The furor over fake news and Russian bots is overshadowing another weak link in the security of U.S. elections — the computer equipment and software that do everything from store voters’ data to record the votes themselves.
Now the voting vendor industry is receiving increased attention from Congress and facing the prospect of new regulations, after more than a decade of warnings from cybersecurity researchers and recent revelations about the extent of Russian intrusions in 2016.
Moscow-linked hackers probed voter registration rolls and other election-related systems in at least 21 statesduring the 2016 election cycle, the Department of Homeland Security said last year — though investigators have not reported any evidence that the intruders deleted or changed any data. Security experts and some lawmakers have also complained since the early 2000s about the secrecy and lack of independent testing among companies that make election equipment, especially electronic touchscreen machines that leave no paper record of how people voted.
Researchers who study election systems say they cannot tell the public about all the weaknesses they find, for fear of being sued if they violate non-disclosure agreements the companies have imposed. Election officials in states like Virginia say some vendors have refused to comply with their requests for cooperation in locating vulnerabilities.
Meanwhile, security agencies are warning that the Russians are likely to meddle again in this year’s midterm elections — and key lawmakers believe time is running out to put up safeguards.
“This industry is basically laying out a path to trouble,” said Sen. Ron Wyden (D-Ore.), a leading congressional voice on cybersecurity who has tried — and largely failed — to get answers from voting technology vendors about their ability to secure their products.
“You’ve got several of the biggest companies [that] won’t answer questions — basic questions — about if and how they’re securing their own computers and the voting machines that they sell to states,” he told POLITICO.
Even some vendors say they expect to face tighter requirements down the road. “I really think that there’s going to be some raising of the bar,” said Ed Smith, vice president of product at Clear Ballot, which sells software that helps state and local governments scan and tally votes.
But vendors dispute that the idea that they are ignoring warnings from security experts or that they represent a weak link in the system. Some vendors say they’ve yet to get real offers of help from the hacking researchers, some of whom have staged demos at hacker conferences where they required just a few minutes to compromise an older-model voting machine.
“I have yet to have a researcher … reach out directly, saying, ‘Hey, we would like to partner with you and find a way to improve your products or address vulnerabilities or help you find vulnerabilities,’” said James Simmons, vice president of technology and operations at Everyone Counts, which makes voter registration software.
Several other vendors refused to speak with POLITICO after learning that the interview would deal with potential flaws in equipment or software.
At the heart of this election security standoff is an acrimonious relationship between the researchers who analyze voting systems for digital flaws and the vendors trying to preserve their profits and reputations in a small, difficult market. It’s a battle that goes back at least to the early 2000s, when counties and states were replacing their antiquated punch-card voting machines after Florida’s Bush v. Gore debacle.

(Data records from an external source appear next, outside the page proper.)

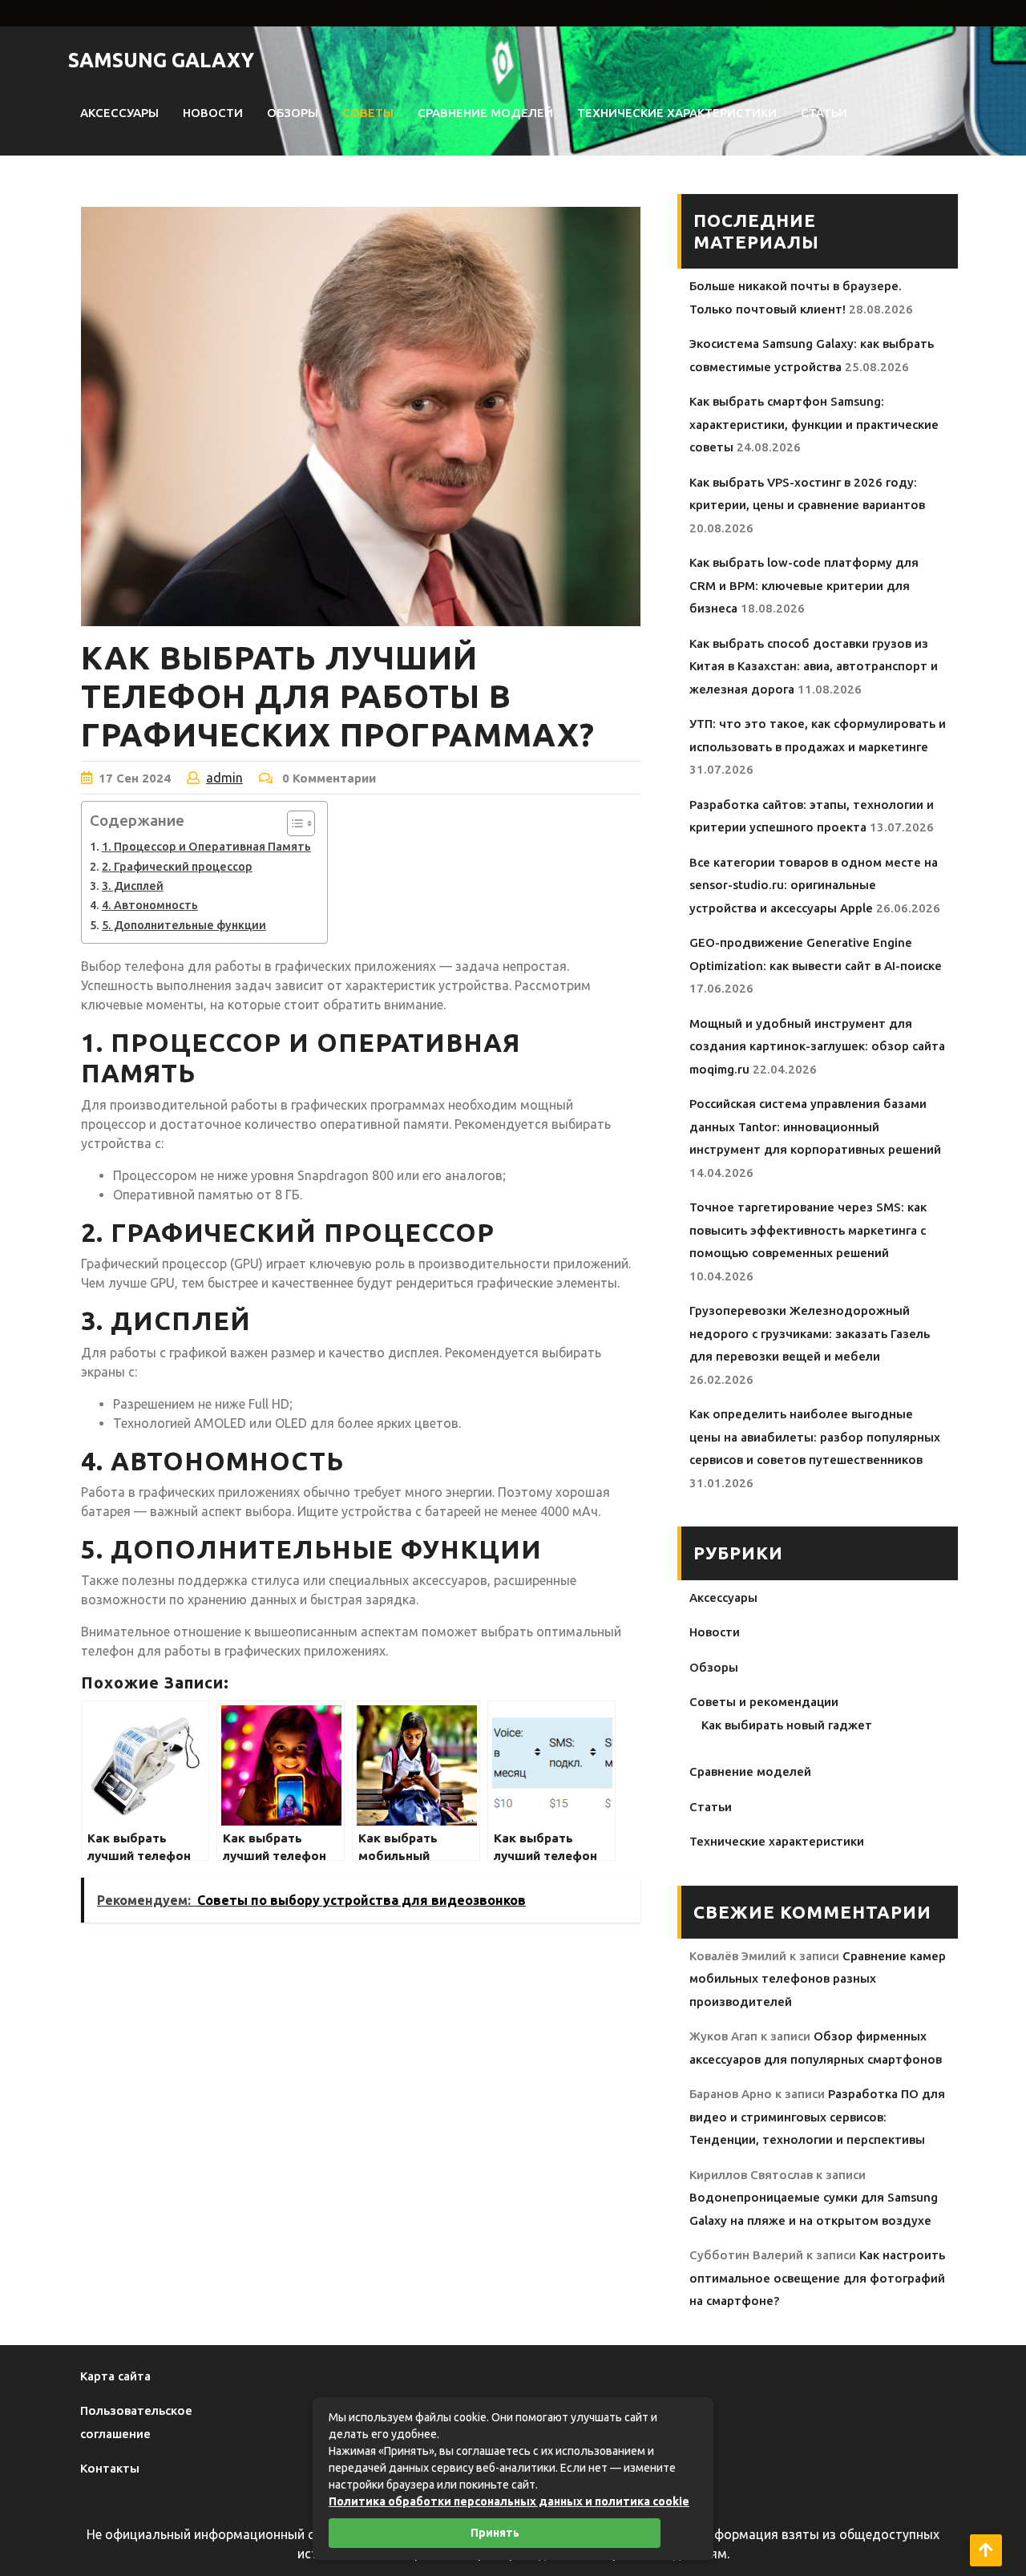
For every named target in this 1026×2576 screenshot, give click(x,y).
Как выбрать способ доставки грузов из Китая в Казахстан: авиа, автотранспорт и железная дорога (813, 666)
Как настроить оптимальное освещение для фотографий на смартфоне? (817, 2277)
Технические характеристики (677, 112)
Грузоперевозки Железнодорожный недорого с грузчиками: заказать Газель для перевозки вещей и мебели (809, 1333)
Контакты (109, 2468)
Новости (213, 112)
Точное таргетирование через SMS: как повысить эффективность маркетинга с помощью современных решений (808, 1230)
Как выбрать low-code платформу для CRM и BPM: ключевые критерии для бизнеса (804, 585)
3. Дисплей (133, 886)
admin (224, 777)
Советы (368, 112)
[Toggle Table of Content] (293, 823)
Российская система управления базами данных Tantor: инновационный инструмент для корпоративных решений (815, 1126)
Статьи (824, 112)
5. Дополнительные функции (184, 925)
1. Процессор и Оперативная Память (206, 846)
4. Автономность (150, 905)
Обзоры (292, 112)
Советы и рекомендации (763, 1702)
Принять (495, 2532)
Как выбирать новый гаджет (786, 1725)
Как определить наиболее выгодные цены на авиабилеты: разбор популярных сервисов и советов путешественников (814, 1436)
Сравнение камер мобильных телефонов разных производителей (817, 1978)
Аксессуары (119, 112)
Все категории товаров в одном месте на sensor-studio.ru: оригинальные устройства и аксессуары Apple (813, 885)
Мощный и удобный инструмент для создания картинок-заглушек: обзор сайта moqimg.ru (817, 1046)
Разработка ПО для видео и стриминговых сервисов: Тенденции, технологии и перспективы (817, 2116)
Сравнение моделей (485, 112)
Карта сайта (115, 2376)
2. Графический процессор (177, 866)
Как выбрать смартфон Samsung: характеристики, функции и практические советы (814, 424)
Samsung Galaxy (161, 60)
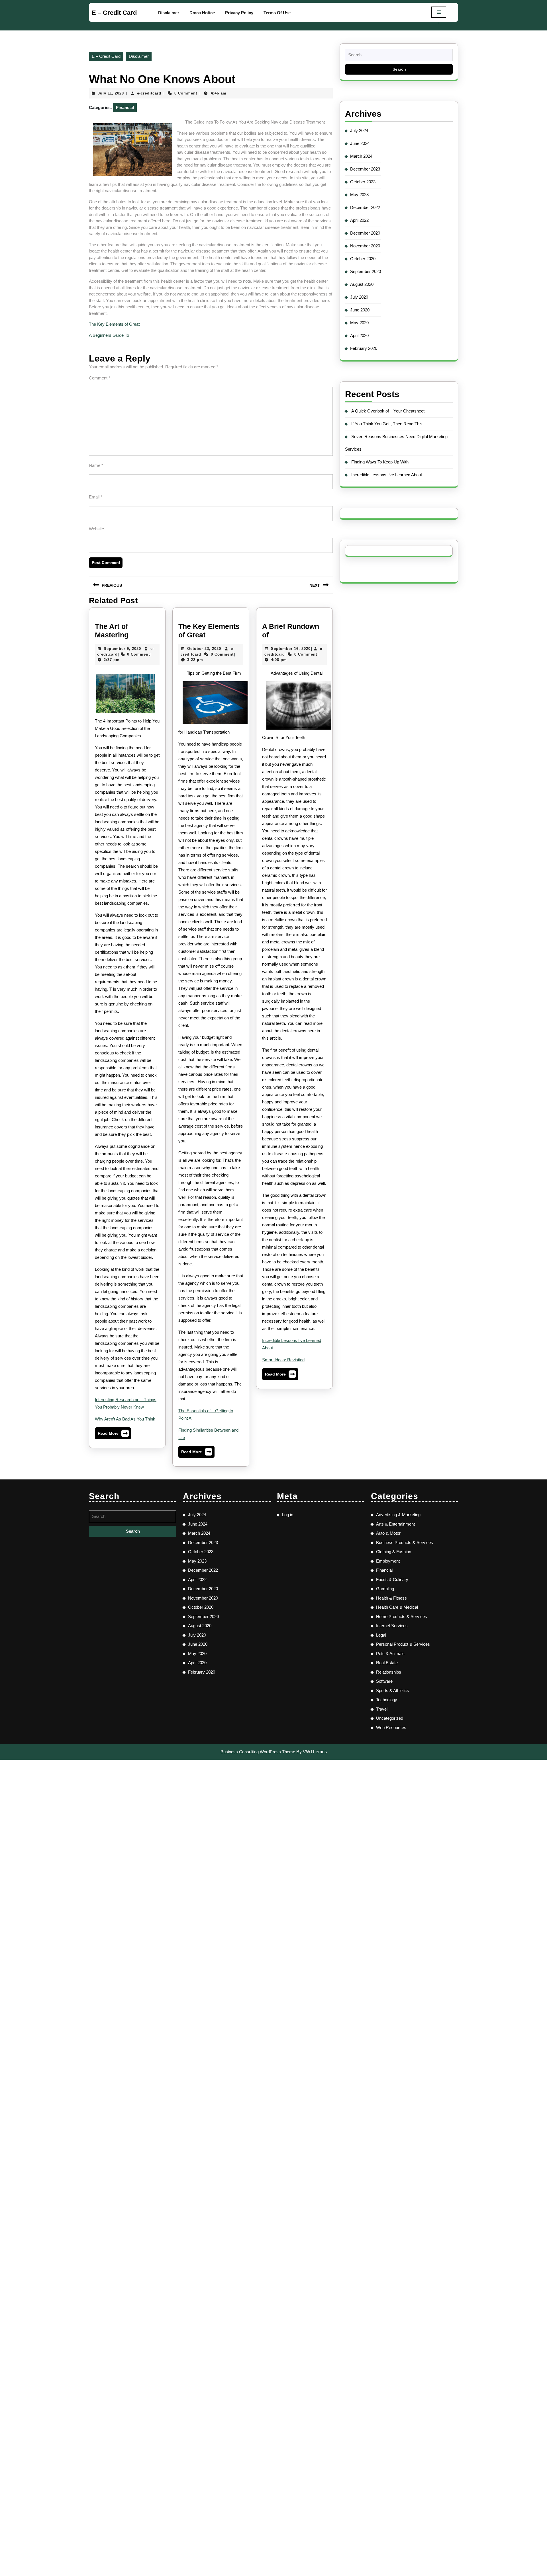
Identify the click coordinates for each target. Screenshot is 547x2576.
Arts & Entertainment (395, 1524)
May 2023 (359, 194)
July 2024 (359, 130)
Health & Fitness (391, 1598)
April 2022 (359, 220)
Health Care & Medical (397, 1607)
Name (96, 465)
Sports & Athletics (392, 1690)
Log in (287, 1514)
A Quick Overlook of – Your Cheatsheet (387, 411)
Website (96, 528)
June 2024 (360, 143)
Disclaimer (168, 12)
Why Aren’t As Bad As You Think (125, 1419)
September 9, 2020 (122, 648)
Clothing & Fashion (393, 1551)
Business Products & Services (404, 1542)
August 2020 (361, 284)
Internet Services (392, 1625)
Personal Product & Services (403, 1644)
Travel (381, 1709)
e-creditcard (149, 93)
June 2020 (360, 309)
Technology (386, 1699)
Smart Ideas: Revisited (283, 1359)
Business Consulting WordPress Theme (258, 1751)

Many states ended up adopting paperless, touchscreen machines, which are still used in some states such as Pennsylvania.
In 2006, a team of security researchers published a report saying that touchscreen voting machines made by the notably litigious vendor Diebold were vulnerable to “extremely serious attacks.” The researchers were so afraid of being sued by Diebold — now a subsidiary of the voting technology behemoth Dominion — that they broke with longstanding practice and didn’t tell the company about their findings before publishing.
The team was “afraid that [Diebold] would try to stop us from speaking publicly about the problems,” said J. Alex Halderman, a University of Michigan computer science professor who was one of the report’s authors.
When California and Ohio ordered voting technology vendors to comply with independent reviews in 2007, getting access to important data was “like pulling teeth,” said Matthew Blaze, a computer science professor at the University of Pennsylvania who worked on both reports and has since analyzed many voting systems.
In the end, researchers found “laughable” flaws in the machines, said Joe Hall, the chief technologist with the digital privacy advocate Center for Democracy & Technology, who participated in the Ohio review. “They made us jump through all these hoops for stuff that was just fundamentally insecure and fundamentally low-quality design.”
That story rings true to all the researchers POLITICO interviewed who have worked with voting technology companies. For instance, strict non-disclosure agreements are common.
“We can’t agree to conditions that would preclude us from talking to the public about issues we found, since our work is in the interest of the public,” Halderman said.
Critics also accuse these companies of denying security issues and even refusing to help their customers. The 2007 reports listed “hundreds” of flaws, but Blaze said that “the reaction was universally to say: ‘Oh well, these aren’t really important. They couldn’t be exploited in practice. Don’t worry about them.’”
Last year, the voting machine manufacturer Hart refused to give Virginia officials a test unit of one of its machines when the state was considering removing electronic voting machines that researchers consider insecure.